- _Excerpt to read_
━━━━━━

She has a complete lack of knowledge of society, and refuses to be any part of it. The harsh reality of Mrs Birling’s character is summed up it one quote, when she talks of the girl Eva Smith,”I don’t suppose for a moment that we could understand why the girl committed suicide. Girls of that class – “This comment about girls of lower class than herself, shows what Mrs Birling thinks of the people around her, including the Inspector. This would not be something which could generally be due to her upbringing, this is part of Mrs Birling’s personality as she is very socially aware of people, which one of her most dislikeable qualities. She is a very confident women, mostly due to her status.

The first time that this confidence is shaken is when Mrs Birling discovers some of the secrets of the family. She becomes ‘staggered’ on the discovery of Eric’s drinking habit, and refuses to believe the information that she is told. The fact that she refuses to believe the secrets of her children, shows that she does think of them as children and not as adults, possibly as children are more innocent, which leaves us to wonder if she brought up in a similar fashion. After finding the news of Eric, she replies,”It isn’t true. You know him Gerald – and you’re a man – you must know it isn’t true.”There is a similar reaction from Mrs Birling when she finds that Gerald Croft was also associated with the girl Daisy Renton who committed suicide.

━━━━━━

- _Material shown_
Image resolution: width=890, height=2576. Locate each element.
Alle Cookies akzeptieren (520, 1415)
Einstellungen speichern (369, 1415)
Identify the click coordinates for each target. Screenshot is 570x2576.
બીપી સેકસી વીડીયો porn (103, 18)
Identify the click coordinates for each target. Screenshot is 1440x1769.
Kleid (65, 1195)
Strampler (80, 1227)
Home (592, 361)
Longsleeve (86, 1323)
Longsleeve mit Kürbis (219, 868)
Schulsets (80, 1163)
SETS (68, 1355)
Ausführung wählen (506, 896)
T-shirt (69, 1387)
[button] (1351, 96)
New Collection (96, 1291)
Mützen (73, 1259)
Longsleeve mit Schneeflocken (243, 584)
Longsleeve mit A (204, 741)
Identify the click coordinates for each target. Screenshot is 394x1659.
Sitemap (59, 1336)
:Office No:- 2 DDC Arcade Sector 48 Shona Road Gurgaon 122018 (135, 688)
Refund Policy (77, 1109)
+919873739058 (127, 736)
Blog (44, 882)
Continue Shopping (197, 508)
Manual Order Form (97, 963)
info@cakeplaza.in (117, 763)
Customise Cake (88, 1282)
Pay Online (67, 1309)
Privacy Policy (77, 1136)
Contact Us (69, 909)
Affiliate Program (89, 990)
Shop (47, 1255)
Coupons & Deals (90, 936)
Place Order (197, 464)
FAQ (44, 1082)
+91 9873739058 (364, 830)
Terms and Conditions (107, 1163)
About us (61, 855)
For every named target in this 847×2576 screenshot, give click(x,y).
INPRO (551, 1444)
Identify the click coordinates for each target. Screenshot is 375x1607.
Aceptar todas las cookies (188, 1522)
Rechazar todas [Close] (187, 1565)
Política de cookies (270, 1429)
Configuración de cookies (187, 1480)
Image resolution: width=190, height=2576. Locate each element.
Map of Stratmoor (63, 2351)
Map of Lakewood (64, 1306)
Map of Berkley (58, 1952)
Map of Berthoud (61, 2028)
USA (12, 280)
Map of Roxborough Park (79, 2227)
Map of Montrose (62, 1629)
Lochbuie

━━━━━━

- _Required actions_
1: According to the passage on Mrs Birling, how does she react when she discovers Eric's drinking habit?
2: Copy from the passage on Mrs Birling the words between "The first time" and "who committed suicide.", inclusive.
The records play no part in what follows.

- _Expected outputs_
1: She becomes "staggered" and refuses to believe the information she is told.

2:
The first time that this confidence is shaken is when Mrs Birling discovers some of the secrets of the family. She becomes ‘staggered’ on the discovery of Eric’s drinking habit, and refuses to believe the information that she is told. The fact that she refuses to believe the secrets of her children, shows that she does think of them as children and not as adults, possibly as children are more innocent, which leaves us to wonder if she brought up in a similar fashion. After finding the news of Eric, she replies,”It isn’t true. You know him Gerald – and you’re a man – you must know it isn’t true.”There is a similar reaction from Mrs Birling when she finds that Gerald Croft was also associated with the girl Daisy Renton who committed suicide.